Agora, está usando seu estoque de bicicletas e patinetes para pagar seus credores. Cada patinete está sendo avaliado em R$ 1,8 mil e usado como parte do pagamento dos credores, até o limite de 2 mil equipamentos por credor. Isso soma R$ 3,6 milhões por lote.

Vale a pena?

Com objetivo de incentivar mais pessoas a pedalarem, o sistema da Tembici conta com um plano com 10 dias grátis para experimentação. Após isso, os valores variam de acordo com o plano escolhido.

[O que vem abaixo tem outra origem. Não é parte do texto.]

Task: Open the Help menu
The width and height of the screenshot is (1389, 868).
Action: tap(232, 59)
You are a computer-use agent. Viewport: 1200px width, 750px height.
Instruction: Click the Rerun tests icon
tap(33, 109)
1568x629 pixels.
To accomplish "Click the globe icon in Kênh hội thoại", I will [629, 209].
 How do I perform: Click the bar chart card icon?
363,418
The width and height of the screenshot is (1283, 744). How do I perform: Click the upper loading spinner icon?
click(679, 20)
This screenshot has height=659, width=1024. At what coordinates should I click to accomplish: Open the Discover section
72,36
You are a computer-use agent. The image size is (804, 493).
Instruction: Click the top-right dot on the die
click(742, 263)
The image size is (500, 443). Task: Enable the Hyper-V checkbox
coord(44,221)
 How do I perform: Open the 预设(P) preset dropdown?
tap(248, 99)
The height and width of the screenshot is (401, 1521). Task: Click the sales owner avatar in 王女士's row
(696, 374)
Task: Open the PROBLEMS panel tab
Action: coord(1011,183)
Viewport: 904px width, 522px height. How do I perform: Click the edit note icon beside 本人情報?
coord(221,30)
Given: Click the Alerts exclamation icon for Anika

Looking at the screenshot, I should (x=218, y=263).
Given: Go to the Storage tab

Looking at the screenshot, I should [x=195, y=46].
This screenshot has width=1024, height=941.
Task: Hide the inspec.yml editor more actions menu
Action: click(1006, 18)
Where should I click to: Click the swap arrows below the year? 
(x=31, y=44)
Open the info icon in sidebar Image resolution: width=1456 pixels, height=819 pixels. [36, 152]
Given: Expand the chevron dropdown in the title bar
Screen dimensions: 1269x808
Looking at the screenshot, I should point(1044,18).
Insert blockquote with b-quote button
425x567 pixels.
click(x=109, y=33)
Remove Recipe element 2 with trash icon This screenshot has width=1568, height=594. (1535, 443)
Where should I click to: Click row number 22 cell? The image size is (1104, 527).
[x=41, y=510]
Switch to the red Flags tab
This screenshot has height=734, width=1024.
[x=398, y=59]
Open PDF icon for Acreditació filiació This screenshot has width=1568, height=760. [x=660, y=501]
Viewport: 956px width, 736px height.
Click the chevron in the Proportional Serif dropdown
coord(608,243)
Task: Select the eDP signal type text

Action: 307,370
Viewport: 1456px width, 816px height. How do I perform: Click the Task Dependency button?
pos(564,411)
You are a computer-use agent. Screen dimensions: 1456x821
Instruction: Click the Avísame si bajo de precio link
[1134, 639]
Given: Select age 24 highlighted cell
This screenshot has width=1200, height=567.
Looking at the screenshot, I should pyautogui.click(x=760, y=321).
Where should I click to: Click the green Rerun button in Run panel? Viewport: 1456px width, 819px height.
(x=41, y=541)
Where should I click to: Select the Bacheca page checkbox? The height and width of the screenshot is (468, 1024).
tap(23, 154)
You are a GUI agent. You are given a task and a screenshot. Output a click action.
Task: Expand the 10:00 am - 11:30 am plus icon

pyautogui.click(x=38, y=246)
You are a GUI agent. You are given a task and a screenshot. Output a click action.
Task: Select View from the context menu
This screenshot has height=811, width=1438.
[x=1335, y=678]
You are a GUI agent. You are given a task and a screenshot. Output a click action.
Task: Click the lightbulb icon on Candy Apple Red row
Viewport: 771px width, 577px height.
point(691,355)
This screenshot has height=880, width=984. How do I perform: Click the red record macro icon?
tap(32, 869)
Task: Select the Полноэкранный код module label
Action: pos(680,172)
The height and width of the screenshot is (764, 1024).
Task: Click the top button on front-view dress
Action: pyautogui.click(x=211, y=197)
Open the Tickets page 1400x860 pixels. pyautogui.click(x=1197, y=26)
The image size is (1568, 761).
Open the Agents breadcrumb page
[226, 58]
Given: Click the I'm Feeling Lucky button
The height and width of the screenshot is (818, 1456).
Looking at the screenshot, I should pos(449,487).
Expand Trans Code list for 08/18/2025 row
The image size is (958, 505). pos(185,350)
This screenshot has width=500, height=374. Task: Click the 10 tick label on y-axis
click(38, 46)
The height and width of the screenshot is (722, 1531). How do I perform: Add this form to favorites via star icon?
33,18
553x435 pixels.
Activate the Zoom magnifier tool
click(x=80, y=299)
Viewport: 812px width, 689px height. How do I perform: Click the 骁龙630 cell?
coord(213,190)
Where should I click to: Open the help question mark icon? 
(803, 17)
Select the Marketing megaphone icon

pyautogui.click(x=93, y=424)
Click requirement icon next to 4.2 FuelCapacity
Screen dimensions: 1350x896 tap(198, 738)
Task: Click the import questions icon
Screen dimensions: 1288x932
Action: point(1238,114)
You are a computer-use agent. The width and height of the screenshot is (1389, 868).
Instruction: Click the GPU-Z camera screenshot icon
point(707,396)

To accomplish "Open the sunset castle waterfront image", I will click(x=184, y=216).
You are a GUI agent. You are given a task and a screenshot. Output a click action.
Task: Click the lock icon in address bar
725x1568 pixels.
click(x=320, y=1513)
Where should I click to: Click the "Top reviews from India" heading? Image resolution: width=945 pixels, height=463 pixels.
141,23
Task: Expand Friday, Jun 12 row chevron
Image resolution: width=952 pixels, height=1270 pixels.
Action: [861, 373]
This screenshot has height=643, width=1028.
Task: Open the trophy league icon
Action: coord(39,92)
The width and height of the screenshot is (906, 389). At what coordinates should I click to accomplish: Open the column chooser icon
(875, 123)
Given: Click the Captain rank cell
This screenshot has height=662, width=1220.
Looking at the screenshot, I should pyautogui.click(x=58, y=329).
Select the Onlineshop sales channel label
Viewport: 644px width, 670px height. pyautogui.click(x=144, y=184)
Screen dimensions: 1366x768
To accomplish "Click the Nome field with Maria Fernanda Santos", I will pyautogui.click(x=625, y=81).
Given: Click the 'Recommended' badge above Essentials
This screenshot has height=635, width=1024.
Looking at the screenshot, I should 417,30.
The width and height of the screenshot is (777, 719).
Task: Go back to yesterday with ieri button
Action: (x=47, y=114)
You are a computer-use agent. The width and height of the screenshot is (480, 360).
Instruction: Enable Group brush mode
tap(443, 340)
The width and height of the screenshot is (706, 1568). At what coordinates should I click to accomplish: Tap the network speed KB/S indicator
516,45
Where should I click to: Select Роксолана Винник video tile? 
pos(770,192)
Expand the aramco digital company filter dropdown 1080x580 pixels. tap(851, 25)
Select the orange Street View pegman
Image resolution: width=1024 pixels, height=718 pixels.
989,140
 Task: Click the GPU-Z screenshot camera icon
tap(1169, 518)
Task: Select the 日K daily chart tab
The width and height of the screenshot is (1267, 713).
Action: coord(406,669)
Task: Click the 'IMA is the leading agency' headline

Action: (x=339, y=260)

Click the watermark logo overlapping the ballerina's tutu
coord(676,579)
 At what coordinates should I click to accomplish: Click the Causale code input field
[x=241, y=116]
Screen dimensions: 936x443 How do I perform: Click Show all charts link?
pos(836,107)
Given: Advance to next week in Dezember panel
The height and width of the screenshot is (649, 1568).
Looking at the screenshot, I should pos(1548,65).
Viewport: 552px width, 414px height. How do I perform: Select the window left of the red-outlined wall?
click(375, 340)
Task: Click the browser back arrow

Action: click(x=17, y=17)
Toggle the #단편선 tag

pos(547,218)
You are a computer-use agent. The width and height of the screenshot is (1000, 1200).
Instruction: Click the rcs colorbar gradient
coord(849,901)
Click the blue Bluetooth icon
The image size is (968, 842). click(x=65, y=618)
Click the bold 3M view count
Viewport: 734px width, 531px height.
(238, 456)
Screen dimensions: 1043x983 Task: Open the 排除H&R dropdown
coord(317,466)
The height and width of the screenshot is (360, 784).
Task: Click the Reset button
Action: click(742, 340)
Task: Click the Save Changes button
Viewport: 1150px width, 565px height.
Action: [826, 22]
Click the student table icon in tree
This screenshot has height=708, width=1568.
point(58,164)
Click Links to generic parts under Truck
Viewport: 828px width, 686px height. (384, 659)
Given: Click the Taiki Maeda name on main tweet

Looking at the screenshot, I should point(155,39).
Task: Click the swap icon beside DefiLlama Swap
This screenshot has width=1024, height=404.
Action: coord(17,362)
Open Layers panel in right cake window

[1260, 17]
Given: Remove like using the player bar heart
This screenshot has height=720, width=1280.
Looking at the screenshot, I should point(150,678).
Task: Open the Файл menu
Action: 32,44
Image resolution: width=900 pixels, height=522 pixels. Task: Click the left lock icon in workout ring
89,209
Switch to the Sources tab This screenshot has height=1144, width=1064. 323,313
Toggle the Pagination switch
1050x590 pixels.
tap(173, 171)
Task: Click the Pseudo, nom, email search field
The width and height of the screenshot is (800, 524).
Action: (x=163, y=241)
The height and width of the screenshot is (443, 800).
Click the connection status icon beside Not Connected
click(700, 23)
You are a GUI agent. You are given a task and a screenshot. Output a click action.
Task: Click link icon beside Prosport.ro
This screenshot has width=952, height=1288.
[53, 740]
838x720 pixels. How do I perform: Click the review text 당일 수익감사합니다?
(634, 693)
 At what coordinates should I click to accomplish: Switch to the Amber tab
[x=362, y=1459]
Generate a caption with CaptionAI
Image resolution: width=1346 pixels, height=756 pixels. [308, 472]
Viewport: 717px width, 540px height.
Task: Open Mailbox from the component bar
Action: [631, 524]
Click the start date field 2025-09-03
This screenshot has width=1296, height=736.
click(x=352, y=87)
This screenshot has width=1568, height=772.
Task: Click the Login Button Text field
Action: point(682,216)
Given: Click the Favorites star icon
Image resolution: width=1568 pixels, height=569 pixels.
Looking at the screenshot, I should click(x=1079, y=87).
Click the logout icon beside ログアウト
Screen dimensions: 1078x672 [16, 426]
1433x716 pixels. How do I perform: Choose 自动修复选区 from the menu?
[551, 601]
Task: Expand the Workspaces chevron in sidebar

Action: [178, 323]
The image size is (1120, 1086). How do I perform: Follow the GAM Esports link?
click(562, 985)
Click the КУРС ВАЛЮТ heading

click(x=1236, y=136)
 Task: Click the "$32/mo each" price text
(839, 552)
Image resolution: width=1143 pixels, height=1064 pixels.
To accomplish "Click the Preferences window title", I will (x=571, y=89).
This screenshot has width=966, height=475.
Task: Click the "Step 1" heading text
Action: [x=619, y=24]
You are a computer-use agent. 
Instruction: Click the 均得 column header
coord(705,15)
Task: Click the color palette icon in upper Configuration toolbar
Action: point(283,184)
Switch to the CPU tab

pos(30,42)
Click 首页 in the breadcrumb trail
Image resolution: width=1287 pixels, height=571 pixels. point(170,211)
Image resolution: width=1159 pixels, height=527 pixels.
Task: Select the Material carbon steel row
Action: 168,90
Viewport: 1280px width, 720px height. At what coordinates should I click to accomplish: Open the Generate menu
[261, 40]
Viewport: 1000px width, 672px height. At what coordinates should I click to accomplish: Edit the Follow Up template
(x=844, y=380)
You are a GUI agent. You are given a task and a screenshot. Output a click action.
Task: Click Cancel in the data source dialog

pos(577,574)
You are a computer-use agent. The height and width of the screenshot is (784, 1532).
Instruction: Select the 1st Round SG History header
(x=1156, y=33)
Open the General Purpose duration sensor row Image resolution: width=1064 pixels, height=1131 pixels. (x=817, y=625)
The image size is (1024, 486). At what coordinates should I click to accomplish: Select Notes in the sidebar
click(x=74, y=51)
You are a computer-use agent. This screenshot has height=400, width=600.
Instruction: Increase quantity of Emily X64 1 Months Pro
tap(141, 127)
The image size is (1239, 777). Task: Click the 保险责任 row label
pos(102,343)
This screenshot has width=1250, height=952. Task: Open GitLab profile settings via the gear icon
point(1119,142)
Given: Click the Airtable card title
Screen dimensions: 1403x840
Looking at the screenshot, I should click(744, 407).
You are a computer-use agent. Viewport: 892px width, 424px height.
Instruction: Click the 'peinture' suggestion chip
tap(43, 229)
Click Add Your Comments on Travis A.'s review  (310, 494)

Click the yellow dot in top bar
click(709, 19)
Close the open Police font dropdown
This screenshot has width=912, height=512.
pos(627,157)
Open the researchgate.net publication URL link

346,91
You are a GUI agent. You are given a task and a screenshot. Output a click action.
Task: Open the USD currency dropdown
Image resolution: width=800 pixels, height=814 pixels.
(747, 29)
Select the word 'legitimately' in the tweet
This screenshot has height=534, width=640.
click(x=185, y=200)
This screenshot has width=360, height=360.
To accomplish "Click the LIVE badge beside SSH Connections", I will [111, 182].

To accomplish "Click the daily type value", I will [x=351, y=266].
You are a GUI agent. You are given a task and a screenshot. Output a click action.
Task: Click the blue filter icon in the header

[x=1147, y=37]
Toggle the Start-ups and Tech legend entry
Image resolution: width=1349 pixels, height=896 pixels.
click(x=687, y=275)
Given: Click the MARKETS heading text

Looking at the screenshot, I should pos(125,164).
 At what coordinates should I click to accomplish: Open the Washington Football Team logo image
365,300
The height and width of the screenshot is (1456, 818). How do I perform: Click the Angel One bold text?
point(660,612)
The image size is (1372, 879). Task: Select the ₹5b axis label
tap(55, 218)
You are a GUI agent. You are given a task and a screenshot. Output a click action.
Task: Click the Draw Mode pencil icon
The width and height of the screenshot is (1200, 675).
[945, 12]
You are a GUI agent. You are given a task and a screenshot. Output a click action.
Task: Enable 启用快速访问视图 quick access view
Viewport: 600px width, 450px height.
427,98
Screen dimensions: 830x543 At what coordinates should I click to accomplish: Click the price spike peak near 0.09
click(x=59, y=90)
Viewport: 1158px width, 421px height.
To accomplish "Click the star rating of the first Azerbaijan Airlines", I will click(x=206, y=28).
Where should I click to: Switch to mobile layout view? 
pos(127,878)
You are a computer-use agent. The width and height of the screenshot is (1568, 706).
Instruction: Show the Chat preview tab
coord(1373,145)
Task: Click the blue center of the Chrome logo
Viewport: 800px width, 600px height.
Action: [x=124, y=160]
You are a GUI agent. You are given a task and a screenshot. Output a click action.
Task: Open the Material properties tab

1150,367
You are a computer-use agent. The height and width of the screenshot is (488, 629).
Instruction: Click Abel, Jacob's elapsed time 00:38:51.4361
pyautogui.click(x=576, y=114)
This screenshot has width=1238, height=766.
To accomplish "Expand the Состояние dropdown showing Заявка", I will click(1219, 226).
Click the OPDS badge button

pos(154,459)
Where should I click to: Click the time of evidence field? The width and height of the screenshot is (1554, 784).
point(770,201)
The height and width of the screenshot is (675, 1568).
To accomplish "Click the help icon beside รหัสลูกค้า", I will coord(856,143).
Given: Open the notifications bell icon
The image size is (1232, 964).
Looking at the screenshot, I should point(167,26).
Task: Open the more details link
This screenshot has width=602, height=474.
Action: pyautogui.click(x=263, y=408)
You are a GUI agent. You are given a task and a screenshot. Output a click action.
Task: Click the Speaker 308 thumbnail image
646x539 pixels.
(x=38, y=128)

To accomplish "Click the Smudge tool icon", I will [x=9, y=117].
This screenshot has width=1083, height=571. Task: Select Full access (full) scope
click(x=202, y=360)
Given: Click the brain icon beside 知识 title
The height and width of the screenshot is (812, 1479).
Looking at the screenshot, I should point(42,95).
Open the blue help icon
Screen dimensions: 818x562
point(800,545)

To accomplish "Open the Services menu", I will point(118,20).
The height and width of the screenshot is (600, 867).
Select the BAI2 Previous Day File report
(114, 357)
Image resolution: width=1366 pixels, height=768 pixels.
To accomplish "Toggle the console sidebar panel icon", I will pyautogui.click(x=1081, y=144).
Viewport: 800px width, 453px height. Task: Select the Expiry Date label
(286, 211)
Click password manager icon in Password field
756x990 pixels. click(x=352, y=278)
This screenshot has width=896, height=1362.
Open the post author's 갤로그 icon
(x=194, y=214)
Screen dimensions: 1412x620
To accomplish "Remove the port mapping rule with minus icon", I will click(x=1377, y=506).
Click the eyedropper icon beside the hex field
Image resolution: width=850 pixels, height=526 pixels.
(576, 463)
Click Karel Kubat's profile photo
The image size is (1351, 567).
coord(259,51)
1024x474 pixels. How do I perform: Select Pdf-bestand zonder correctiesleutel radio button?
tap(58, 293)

Viagens únicas de até 15 minutos têm o custo de R$ 5,99 cada e o plano diário prevê viagens ilimitadas de até 60 minutos cada por R$ 13,90 ao dia. O plano mensal sai por R$ 24,90 e o anual por R$ 249,99.

O sistema da Tembici prevê 4 tipos de plano, além de um grátis para experimentação. Imagem: Tembici/divulgação

O preço de uma passagem de ônibus em Curitiba em 2023 é de R$ 6,00, enquanto o preço do litro da gasolina é de aproximadamente R$ 5,95. Com o plano diário da Tembici, se paga R$ 13,90 por hora. Se uma pessoa anda 10 km por dia a trabalho, gastaria 12 reais diários de ônibus, considerando que use apenas um ônibus por destino. Considerando o consumo médio de um carro, seriam gastos R$ 9,52 de gasolina. Com o plano diário da Tembici, pedalando em uma média de 30 km/h, o custo seria de R$ 9,73.

Benefícios da bicicleta compartilhada

O sistema de bicicletas compartilhadas surgiu em 1965, na Holanda. O engenheiro Luud Schimmelpennink tinha a intenção de diminuir o uso de carros e a poluição. Para isso, ele pintou algumas bicicletas de branco e as espalhou pela cidade.

O funcionamento do sistema é responsabilidade da empresa investidora, que determina as áreas de uso, a quantidade de bicicletas, preços e o tempo-limite de uso. Em geral, os valores são baixos em comparação com outros tipos de transporte. Assim, mais pessoas podem aderir às bikes, sem ter uma própria, e economizando financeiramente.

A bicicleta compartilhada, em sua teoria, traz facilidade de uso, pois a liberação é digital e as bikes podem ser encontradas em diversas regiões, muitas vezes nas proximidades da residência ou trabalho do usuário. Utilizando as bikes compartilhadas diariamente, o usuário também sai em vantagem ao fazer os trajetos em menor tempo. Os demais transportes tendem a demorar mais, devido ao congestionamento e à quantidade de pessoas que os utilizam, o que afeta o ritmo e a velocidade do percurso.

O sistema também contribui para o meio ambiente, por meio da diminuição da poluição. A bicicleta é considerada um transporte verde, ou seja, não motorizado, com tecnologia limpa e sustentável.